The only way I can manage is by talking through my feelings with friends and family, by writing unsent letters to her, and now, the internet. If I don't get it out, it festers and I can't turn my brain off. Now tomorrow, I'm going to be alone in my house, that's terrifying.

I realize that this is longer then the attention span of most internet folks but I could really use some advice

Thanks
Mike


----------



## akshay (Sep 4, 2009)

it is definitely hard...best is to be with some close friends at this time....that always helps...


----------



## mad (Sep 18, 2009)

Thanks, glad to see someone is out there. One of the worst parts is the nights. I have to wait til morning to see her or talk to her. Or to talk to friends. And I just lay up (wish I had thought of doing this few days ago). Nice to feel like there can be an interaction 24/7


----------



## foolz1 (Sep 5, 2009)

I understand your anger and I feel your pain.

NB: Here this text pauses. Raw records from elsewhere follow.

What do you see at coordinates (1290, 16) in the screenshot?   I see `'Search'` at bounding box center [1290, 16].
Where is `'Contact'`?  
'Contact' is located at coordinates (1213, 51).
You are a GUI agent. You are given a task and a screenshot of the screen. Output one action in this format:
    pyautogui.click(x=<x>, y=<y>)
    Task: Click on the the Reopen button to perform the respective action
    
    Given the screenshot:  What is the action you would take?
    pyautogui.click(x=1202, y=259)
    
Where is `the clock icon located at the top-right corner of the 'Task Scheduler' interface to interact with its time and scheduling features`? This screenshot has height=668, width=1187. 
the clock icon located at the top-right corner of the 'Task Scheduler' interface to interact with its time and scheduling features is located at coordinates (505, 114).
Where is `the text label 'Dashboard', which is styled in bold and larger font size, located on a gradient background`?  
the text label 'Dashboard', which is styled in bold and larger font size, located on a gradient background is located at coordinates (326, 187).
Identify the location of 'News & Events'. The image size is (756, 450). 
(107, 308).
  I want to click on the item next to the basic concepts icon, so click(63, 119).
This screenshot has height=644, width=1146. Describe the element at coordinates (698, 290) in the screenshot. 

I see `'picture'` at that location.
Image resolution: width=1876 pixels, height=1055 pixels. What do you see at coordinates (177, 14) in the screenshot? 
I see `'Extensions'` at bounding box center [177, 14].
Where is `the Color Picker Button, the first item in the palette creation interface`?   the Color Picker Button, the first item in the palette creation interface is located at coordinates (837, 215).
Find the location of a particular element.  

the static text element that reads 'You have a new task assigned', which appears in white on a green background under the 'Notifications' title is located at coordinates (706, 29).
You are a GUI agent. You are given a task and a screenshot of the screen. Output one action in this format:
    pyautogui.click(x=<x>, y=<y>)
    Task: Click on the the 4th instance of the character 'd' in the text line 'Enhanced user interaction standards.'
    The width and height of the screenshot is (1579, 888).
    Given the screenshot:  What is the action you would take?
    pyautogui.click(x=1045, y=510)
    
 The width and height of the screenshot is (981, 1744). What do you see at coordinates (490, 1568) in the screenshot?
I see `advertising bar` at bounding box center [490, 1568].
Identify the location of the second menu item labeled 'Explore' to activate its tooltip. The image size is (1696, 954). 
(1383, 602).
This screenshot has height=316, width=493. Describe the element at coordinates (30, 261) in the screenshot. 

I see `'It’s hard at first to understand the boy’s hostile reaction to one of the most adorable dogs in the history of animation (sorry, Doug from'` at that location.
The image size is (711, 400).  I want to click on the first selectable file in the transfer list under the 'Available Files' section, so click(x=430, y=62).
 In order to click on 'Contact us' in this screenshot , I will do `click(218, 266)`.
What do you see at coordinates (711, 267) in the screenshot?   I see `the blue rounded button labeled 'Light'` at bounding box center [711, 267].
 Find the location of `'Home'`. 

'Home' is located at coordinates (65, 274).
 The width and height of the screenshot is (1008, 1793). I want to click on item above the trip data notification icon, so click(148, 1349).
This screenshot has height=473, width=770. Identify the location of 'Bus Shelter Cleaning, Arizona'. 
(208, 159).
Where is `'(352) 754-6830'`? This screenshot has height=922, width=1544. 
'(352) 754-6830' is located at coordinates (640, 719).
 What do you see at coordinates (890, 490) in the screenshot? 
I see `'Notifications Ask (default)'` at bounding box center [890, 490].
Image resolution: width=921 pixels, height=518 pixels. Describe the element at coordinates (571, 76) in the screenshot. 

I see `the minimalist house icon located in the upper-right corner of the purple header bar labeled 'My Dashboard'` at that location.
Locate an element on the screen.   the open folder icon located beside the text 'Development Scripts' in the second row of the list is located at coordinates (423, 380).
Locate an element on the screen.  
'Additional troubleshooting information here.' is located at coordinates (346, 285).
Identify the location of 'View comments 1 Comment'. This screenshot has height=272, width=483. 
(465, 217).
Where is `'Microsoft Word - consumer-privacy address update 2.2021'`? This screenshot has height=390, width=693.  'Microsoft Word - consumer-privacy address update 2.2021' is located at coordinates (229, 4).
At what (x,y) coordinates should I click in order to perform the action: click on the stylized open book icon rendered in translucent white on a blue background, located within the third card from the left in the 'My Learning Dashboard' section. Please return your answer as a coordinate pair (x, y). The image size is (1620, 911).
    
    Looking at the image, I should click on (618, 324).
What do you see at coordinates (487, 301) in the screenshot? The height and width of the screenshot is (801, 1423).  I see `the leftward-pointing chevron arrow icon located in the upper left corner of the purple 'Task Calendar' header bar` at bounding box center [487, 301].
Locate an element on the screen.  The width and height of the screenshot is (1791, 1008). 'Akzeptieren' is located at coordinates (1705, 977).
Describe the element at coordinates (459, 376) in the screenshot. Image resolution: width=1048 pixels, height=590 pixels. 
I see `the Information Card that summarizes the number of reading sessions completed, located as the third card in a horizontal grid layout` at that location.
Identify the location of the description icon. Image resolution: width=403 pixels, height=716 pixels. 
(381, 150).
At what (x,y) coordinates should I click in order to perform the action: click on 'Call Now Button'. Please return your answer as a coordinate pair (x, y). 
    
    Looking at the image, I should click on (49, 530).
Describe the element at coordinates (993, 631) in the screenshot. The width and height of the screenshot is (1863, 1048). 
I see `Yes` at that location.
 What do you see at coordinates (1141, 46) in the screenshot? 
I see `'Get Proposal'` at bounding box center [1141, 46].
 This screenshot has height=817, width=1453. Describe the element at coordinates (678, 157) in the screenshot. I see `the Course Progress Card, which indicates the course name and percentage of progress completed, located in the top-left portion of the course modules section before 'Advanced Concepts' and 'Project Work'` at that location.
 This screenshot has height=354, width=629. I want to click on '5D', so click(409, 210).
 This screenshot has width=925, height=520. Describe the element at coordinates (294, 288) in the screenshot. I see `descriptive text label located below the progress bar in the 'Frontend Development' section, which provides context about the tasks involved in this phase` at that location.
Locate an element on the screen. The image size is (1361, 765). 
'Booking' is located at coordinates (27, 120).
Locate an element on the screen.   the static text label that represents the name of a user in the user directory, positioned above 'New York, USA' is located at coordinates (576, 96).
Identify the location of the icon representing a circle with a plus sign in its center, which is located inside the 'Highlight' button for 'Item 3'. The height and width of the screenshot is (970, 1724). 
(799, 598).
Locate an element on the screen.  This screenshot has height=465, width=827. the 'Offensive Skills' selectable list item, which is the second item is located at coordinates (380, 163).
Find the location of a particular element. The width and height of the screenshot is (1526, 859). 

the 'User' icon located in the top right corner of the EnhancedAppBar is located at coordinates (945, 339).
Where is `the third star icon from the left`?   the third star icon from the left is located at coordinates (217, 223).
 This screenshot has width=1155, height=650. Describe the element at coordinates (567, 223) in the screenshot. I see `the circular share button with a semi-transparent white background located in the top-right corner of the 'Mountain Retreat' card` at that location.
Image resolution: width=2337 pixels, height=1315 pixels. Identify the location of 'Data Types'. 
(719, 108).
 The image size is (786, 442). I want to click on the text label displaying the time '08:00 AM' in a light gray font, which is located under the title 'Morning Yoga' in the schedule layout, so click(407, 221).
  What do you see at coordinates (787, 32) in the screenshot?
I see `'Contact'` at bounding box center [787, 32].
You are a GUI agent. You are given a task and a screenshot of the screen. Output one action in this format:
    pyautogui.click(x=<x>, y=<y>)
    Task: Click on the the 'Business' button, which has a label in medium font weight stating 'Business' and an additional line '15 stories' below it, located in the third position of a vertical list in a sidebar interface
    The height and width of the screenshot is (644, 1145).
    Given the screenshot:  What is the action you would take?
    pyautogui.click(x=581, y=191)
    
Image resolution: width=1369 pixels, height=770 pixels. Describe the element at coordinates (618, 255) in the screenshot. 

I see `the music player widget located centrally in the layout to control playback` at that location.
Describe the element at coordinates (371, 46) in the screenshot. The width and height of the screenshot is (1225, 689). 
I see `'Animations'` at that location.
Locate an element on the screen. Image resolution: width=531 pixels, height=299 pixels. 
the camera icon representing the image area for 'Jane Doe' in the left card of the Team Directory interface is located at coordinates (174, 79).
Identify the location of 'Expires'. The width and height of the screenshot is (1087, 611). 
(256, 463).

There isn't a great deal you can do about your wife's decisions or how she feels about you. It is impossible to make someone love you. You are only able to control your own emotions or actions. 

If she has made it clear that she does not wish to be with you, then you have to let her go. She is likely going to find out that this relationship is not what she anticipated and decide that she really does love and care about you. 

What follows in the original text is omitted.